# tons of tracks in one area.



## autumnrider (Feb 2, 2010)

found three areas that had an area that had all kinds of yote tracks in a small area of 10 to 15 yrd area. found 3 of these areas. one in a food plot on the end of a tall ridge that over looks "forever". the other two was in old logging roads that run out on long high ridges in a pine thicket of 5yr old pines and the other was in 8 yr old pines.
why, do you think?


----------



## youngdon (Mar 10, 2010)

My guess would be , without seeing the tracks ( are they on a path to somewhere, going back and forth or just around all willy nilly) the hill top is probably where they spend time in the sun with agood view of forever and the food sources, the ones in pine thickets may lead to a denning site.


----------



## autumnrider (Feb 2, 2010)

the particular areas that i am talking about -- the tracks are (if you can picture this) as if the yotes are on a dance floor and their tracks are being left behind on the dance floor. Tracks on top of tracks in all directions inside an area of 10-20 yrds.


----------



## youngdon (Mar 10, 2010)

That is totally weird I've seen places with a lot of tracks like a pack of them spent the night but what you describe is odd. Do you have a trail cam? Or know someone who would lend you one? That might make for some interesting pics.


----------



## El Gato Loco (Jan 15, 2010)

I hunted up in Northern Missouri a couple of months ago and seen a TON of traffic on top of the snow in an area right next to a river's levee. The tracks were like you described - right on top of each other.

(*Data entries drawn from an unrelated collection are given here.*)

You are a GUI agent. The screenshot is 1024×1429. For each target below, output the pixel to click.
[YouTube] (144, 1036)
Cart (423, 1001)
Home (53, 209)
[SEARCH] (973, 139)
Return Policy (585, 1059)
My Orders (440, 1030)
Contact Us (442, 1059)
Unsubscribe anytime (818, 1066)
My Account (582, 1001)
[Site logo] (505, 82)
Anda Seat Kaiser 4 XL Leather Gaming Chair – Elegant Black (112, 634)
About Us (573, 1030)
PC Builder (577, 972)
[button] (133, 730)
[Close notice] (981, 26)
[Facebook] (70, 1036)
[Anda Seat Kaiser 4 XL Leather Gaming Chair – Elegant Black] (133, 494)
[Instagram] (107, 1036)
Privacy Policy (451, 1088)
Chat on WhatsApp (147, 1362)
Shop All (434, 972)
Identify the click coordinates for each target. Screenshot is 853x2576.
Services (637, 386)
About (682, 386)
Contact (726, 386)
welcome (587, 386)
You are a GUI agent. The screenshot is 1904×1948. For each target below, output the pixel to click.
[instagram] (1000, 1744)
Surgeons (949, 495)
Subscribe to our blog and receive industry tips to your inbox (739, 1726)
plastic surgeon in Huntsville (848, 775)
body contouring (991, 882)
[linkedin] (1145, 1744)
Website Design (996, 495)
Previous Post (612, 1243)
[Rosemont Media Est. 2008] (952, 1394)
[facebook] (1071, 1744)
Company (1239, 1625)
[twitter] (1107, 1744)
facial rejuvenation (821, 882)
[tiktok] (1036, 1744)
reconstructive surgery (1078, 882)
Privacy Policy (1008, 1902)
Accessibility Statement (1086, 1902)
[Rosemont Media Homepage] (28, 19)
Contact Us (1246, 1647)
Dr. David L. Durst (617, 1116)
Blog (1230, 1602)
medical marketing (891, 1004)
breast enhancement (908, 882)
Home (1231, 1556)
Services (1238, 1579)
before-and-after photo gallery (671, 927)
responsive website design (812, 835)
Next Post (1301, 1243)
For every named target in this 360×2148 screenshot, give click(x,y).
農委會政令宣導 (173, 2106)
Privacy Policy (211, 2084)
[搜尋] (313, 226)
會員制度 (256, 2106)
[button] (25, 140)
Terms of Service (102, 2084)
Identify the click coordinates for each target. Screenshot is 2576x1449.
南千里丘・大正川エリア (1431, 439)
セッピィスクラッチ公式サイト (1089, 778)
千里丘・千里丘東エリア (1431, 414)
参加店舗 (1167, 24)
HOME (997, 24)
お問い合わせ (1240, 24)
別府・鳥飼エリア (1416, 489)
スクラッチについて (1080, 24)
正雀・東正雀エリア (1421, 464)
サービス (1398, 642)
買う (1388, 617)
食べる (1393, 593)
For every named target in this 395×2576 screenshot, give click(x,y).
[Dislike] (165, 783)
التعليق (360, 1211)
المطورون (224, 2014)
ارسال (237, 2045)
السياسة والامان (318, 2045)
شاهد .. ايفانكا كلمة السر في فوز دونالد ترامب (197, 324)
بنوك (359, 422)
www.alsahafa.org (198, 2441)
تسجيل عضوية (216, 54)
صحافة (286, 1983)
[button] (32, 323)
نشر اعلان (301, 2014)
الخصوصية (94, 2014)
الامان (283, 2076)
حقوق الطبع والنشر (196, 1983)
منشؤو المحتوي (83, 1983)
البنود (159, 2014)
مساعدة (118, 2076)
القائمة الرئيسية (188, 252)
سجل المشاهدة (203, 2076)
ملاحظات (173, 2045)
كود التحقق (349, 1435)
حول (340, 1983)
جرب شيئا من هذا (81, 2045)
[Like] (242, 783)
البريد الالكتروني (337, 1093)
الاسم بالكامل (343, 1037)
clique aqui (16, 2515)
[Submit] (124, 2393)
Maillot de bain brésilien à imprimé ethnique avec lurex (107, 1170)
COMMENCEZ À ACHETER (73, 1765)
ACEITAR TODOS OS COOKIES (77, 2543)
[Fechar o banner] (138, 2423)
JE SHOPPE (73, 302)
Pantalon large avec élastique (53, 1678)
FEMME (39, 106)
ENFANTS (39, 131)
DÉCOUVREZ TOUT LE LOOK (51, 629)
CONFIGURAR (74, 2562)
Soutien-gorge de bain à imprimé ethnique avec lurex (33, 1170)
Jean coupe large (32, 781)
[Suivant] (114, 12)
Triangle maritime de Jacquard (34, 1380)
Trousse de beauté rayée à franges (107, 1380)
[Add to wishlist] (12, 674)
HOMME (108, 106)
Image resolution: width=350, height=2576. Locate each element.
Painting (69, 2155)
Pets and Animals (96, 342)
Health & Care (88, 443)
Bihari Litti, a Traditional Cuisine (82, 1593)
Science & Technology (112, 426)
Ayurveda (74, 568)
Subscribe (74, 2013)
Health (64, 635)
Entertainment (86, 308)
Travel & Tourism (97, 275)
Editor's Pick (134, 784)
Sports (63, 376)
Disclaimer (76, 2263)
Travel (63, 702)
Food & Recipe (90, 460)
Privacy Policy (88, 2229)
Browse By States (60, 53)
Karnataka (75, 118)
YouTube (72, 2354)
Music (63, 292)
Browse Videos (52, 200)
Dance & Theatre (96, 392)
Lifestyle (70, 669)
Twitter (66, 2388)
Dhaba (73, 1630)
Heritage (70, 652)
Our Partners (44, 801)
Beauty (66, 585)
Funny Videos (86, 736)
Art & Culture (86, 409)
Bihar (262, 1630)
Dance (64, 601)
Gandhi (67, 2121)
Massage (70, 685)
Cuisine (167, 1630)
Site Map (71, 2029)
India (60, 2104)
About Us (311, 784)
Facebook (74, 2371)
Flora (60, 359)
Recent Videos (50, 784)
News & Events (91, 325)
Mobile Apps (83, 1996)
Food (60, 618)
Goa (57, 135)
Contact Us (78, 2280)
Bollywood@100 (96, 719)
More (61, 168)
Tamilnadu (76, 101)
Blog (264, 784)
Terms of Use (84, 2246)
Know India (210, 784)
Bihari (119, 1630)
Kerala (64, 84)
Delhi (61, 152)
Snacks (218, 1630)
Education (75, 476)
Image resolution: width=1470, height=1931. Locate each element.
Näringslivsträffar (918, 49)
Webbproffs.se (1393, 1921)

If I had to guess, I would have thought that this was a spot where they played around. After all, they are dogs!


----------



## autumnrider (Feb 2, 2010)

chris, that is kinda what i thought and i also was thinking--maybe where they howl at night maybe
youngdon, good idea, i have 2 cams


----------



## youngdon (Mar 10, 2010)

I'll be looking forward to the pics. the time stamp will probably give some good info.


----------



## cmiddleton (Jan 29, 2010)

scent post, marking their area.
any scat?


----------